Come dice l’esperto Paul, l’unico elemento che può contare qualcosa in questo ambiente è la lealtà, ma in questo clima da “homo homini lupus”, sembra un’arma ormai desueta e di conseguenza il personaggio interpretato da Philip Seymour Hoffman è il primo ad uscire di scena quando la musica inizia a cambiare.
Diretto con rara finezza da uno spiazzante George Clooney, il film sembra rifarsi direttamente ai film politici statunitensi degli anni settanta di Sidney Pollack, Alan J. Pakula e Sidney Lumet, quali Come eravamo, Tutti gli uomini del presidente e Quinto Potere, anche se in alcuni tratti dello Stephen Meyers in cerca di vendetta e riscatto non è difficile ravvisare quel Condor ferito ed in fuga col volto di Robert Redford ne I tre giorni del Condor.
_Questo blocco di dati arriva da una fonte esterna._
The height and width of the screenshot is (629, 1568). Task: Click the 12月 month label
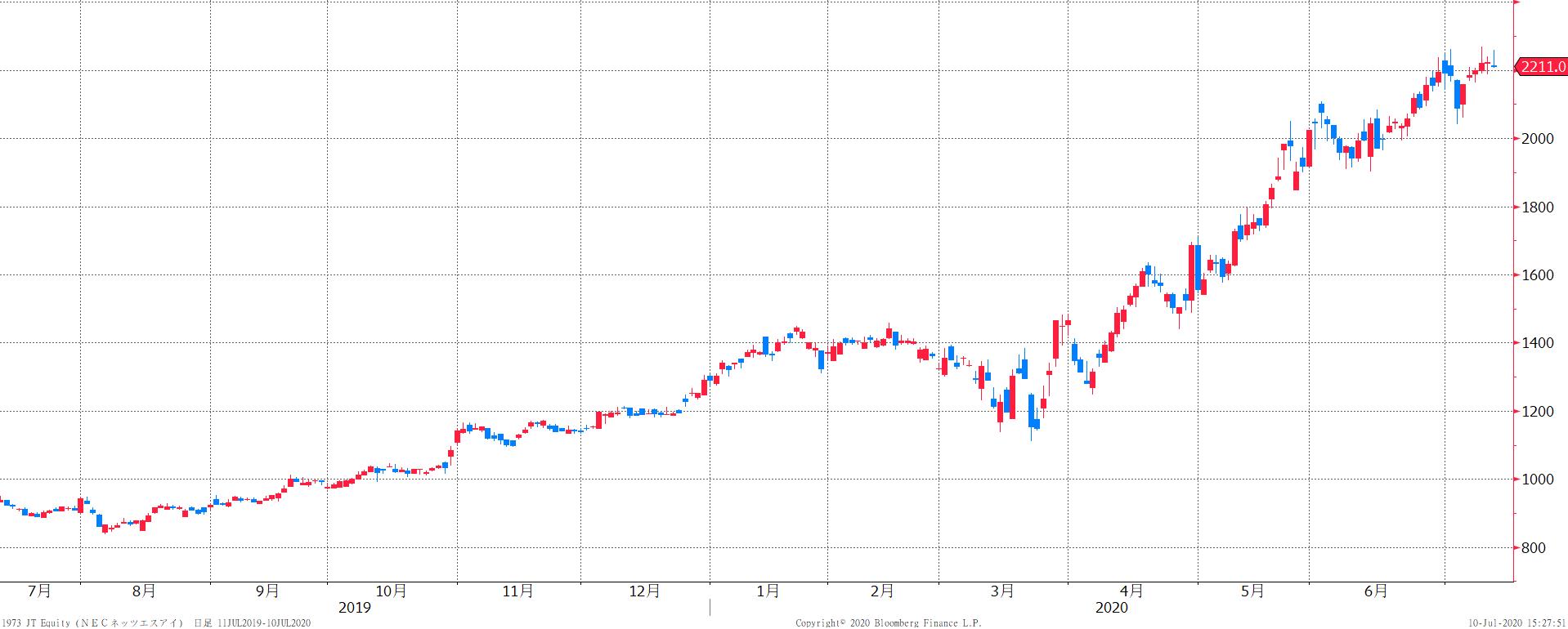coord(644,591)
Nel paese più democratico del mondo, con qualche riferimento alla recente storia patria, l’ala politica più progressista sembra avere scheletri nell’armadio in quantità, mostrandosi anch’essa inadatta a gestire un paese che, come il resto del mondo, affronta una terribile crisi economica. Ma quel che più conta è lo spettacolo, che deve andare avanti: l’importante è illudere il popolo, riscuotere applausi, prendere voti. Poiché tutto cambi affinché nulla cambi.